**Dataset entries:**
>>>>

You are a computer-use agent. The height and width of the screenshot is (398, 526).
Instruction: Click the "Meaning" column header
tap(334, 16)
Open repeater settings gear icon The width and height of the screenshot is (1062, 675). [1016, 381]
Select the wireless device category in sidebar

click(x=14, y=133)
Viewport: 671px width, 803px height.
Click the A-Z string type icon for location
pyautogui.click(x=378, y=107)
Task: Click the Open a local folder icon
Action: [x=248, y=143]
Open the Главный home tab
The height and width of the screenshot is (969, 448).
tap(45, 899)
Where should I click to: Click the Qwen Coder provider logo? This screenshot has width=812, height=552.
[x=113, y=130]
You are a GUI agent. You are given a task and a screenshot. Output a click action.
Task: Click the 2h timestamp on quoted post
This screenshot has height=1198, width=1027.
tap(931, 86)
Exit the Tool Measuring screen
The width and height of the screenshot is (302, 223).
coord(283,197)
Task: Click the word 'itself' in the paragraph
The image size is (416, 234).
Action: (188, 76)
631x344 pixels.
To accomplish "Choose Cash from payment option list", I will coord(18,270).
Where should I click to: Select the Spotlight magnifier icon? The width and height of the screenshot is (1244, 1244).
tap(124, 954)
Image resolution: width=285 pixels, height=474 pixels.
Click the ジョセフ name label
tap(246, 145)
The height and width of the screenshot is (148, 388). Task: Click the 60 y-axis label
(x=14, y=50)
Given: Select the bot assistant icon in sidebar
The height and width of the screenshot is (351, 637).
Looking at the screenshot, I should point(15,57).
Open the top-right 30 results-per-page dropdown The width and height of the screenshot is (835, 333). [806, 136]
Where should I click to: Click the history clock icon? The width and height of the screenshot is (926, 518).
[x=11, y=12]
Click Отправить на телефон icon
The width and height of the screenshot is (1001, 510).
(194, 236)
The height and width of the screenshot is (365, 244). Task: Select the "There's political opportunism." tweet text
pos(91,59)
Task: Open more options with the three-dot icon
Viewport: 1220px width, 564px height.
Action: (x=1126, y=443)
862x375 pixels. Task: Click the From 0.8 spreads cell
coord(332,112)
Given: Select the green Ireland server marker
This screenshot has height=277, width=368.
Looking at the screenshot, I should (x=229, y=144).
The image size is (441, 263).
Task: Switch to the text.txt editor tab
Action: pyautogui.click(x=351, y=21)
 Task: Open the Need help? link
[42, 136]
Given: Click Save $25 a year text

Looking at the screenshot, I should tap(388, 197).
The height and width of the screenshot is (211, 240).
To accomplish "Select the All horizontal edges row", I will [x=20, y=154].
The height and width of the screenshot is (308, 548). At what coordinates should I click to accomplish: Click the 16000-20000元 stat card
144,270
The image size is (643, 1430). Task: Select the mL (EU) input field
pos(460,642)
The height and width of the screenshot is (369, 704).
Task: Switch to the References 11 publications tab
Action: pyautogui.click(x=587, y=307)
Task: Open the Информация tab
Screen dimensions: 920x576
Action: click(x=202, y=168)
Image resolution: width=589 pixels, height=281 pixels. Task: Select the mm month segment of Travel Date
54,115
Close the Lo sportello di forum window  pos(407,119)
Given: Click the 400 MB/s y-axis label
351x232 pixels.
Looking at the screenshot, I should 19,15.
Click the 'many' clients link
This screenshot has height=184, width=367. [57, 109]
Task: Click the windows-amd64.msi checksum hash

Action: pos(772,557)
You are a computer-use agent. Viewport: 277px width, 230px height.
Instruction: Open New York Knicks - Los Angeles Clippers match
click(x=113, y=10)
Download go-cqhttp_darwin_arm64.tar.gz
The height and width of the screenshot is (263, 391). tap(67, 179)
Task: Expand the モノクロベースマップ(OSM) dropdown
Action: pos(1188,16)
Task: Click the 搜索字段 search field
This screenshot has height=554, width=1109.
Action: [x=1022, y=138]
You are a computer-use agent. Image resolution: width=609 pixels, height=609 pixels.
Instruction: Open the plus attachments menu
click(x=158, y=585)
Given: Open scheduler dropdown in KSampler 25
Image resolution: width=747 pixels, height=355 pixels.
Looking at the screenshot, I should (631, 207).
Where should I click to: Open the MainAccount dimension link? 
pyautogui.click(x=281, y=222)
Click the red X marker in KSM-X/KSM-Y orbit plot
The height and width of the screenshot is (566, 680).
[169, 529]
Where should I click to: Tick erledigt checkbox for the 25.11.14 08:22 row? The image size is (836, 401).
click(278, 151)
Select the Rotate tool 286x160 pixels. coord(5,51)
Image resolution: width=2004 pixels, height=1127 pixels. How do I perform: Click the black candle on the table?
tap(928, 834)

<<<<

**BRIEF:** Wherever a line contains the string "computer", copy that line from the data.

**WRITTEN RESPONSE:**
You are a computer-use agent. The height and width of the screenshot is (398, 526).
You are a computer-use agent. Viewport: 277px width, 230px height.
You are a computer-use agent. Image resolution: width=609 pixels, height=609 pixels.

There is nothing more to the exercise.